───── Text excerpt

# Pictures with flash...Did I light her up enough???



## TamiAz (Dec 16, 2011)

My daughter had greek and roman day at school.. How did I do with the flash?  I have a feeling they are still slightly underexposed... C&C.

1) 50mm, F2.8, 1/200s, 100iso






2) 50mm, F2.8, 1/200s, 100iso


----------



## marmots (Dec 16, 2011)

nothing photoshop can't fix







and just for fun...


----------



## RebeccaAPhotography (Dec 16, 2011)

I don't know if it is bc I'm viewing from my iPhone or she has on makeup that's different but her skin tone seems off


----------



## RebeccaAPhotography (Dec 16, 2011)

I especially notice it in her face tho. Specifically her right check.


----------



## TwoTwoLeft (Dec 16, 2011)

Don't really think those edits are improvements....


----------



## marmots (Dec 16, 2011)

TwoTwoLeft said:


> Don't really think those edits are improvements....



well the second one was just for fun

but not even the first one??


----------



## Destin (Dec 16, 2011)

marmots said:


> TwoTwoLeft said:
> 
> 
> > Don't really think those edits are improvements....
> ...



Nope, you pushed the contrast too far and fried her skin tones, imo. Not a fan of the edits. 

To the OP: The first one, the exposure is pretty close to being right, but it lacks contrast, and could use some MINOR tweaking in post. 

The second one, is actually slightly overexposed.. look at the white part of her dress... It's blown out and lacking detail.


----------



## marmots (Dec 16, 2011)

Destin said:


> marmots said:
> 
> 
> > TwoTwoLeft said:
> ...



ok guess ive been starring at them for too long...


----------



## photo guy (Dec 16, 2011)

──────────

### What to work on
In the forum thread about flash photos, what does Destin say is wrong with the second picture? The lines that come next are separate material with no connection to the forum thread.

───── Data

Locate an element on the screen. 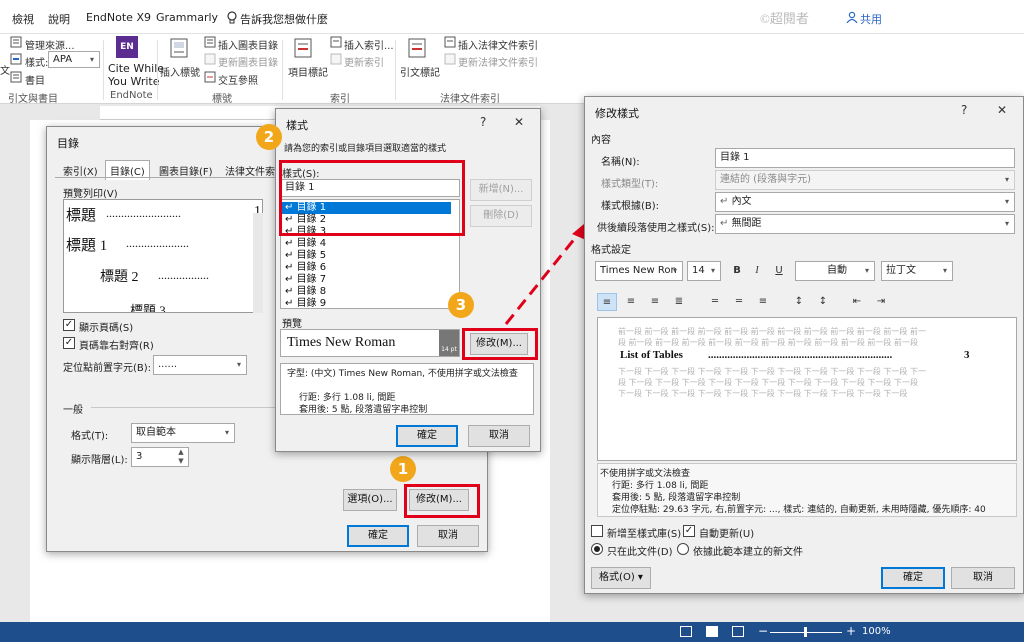  space-before-icon: ↕ is located at coordinates (799, 302).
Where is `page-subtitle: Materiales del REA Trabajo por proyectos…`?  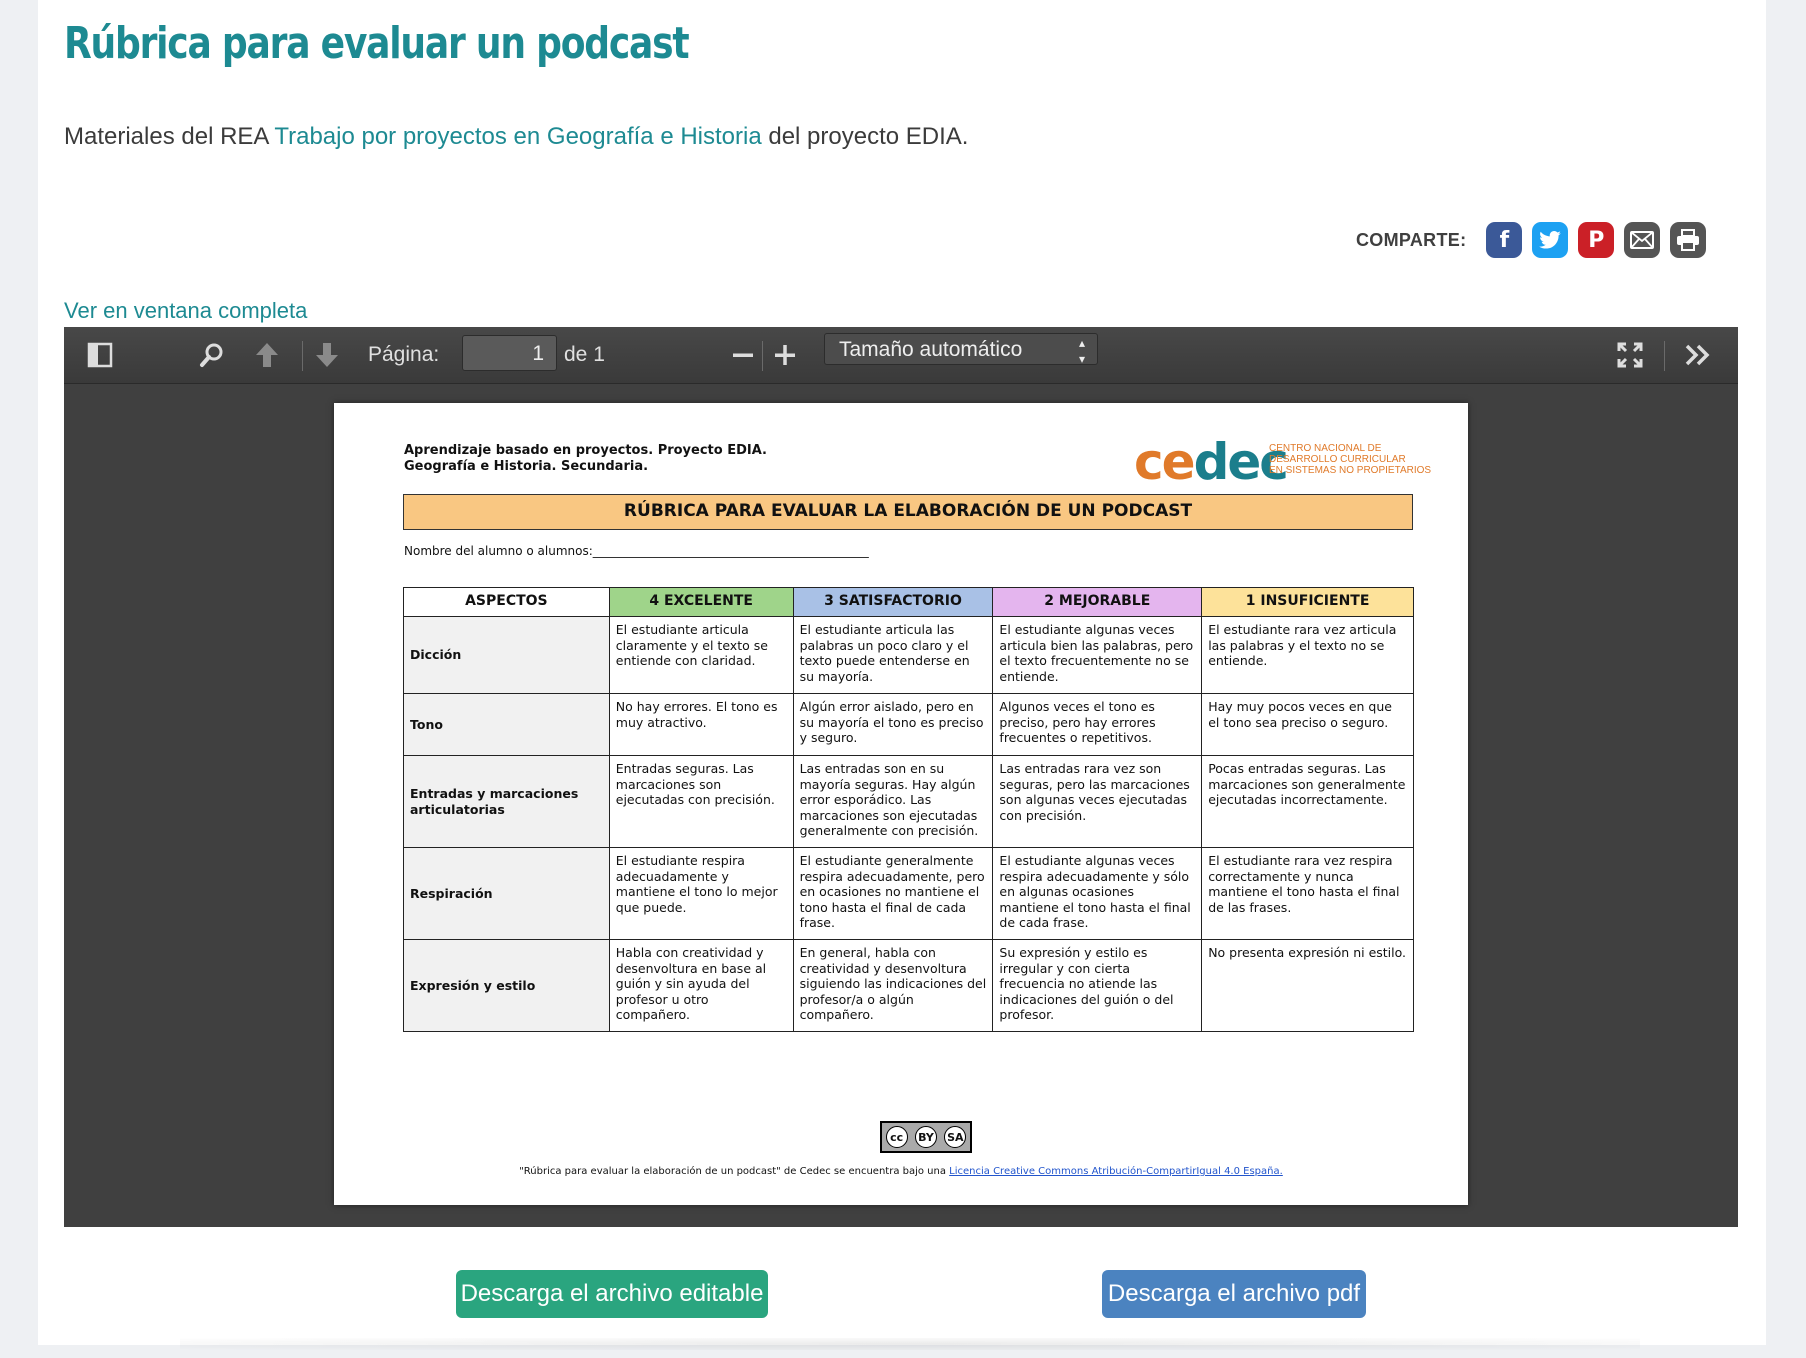 page-subtitle: Materiales del REA Trabajo por proyectos… is located at coordinates (516, 137).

──────────

### Response to this task
It is slightly overexposed: the white part of her dress is blown out and lacks detail.